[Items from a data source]
━━━━

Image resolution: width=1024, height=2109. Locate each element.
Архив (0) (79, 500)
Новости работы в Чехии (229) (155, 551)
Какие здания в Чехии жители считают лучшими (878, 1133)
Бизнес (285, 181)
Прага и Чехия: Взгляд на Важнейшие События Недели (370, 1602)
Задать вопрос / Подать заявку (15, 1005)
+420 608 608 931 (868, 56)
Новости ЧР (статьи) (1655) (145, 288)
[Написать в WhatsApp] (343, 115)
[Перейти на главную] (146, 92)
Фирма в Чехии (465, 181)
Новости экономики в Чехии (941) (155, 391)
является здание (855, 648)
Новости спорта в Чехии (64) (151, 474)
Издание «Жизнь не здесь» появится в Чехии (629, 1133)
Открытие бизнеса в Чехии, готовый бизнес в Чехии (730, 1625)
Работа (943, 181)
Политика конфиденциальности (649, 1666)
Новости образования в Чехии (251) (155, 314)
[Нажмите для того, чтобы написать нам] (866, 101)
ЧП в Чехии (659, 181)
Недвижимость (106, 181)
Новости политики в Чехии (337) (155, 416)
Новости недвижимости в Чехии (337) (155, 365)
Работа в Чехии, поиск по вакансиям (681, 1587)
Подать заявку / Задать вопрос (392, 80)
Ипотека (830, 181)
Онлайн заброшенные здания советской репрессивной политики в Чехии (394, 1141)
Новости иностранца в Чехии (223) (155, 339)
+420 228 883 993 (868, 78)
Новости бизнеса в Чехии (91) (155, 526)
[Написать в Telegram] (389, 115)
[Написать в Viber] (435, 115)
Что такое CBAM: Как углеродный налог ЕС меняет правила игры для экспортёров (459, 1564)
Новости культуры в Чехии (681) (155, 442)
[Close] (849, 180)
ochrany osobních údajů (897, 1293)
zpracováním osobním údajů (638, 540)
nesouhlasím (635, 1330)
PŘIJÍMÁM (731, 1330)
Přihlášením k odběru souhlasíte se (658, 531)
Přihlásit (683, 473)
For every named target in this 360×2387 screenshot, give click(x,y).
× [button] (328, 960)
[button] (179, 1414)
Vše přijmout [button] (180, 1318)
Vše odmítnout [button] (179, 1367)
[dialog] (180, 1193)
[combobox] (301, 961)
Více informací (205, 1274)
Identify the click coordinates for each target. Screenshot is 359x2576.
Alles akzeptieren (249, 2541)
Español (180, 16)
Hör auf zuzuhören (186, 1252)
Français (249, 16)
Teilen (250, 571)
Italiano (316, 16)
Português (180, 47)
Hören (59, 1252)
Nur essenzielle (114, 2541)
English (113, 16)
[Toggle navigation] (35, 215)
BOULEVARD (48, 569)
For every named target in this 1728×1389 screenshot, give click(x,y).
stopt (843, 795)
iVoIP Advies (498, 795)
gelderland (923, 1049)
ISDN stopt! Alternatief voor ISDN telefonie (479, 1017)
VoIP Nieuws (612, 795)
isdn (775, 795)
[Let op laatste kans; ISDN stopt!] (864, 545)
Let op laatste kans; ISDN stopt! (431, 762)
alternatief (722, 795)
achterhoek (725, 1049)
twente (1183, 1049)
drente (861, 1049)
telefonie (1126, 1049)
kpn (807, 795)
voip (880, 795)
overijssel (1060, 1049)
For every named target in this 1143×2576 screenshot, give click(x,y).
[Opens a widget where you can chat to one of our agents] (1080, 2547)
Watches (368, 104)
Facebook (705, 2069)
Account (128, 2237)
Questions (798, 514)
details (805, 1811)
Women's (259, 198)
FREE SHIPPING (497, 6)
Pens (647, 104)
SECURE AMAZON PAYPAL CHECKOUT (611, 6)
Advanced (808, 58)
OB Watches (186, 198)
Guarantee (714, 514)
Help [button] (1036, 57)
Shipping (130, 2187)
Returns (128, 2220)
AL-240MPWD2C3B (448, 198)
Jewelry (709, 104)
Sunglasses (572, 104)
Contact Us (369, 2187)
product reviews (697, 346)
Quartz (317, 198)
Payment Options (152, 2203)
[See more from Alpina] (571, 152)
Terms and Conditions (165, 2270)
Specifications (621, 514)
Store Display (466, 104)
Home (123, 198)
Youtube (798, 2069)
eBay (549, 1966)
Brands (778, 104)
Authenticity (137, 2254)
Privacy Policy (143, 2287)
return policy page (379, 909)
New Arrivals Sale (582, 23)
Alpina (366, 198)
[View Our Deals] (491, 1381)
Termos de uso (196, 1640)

━━━━

Return word for word the lines above from the line with "For every named target in this 1728×1389" to the line with "achterhoek (725, 1049)", including both and leaving out all others.

For every named target in this 1728×1389 screenshot, give click(x,y).
stopt (843, 795)
iVoIP Advies (498, 795)
gelderland (923, 1049)
ISDN stopt! Alternatief voor ISDN telefonie (479, 1017)
VoIP Nieuws (612, 795)
isdn (775, 795)
[Let op laatste kans; ISDN stopt!] (864, 545)
Let op laatste kans; ISDN stopt! (431, 762)
alternatief (722, 795)
achterhoek (725, 1049)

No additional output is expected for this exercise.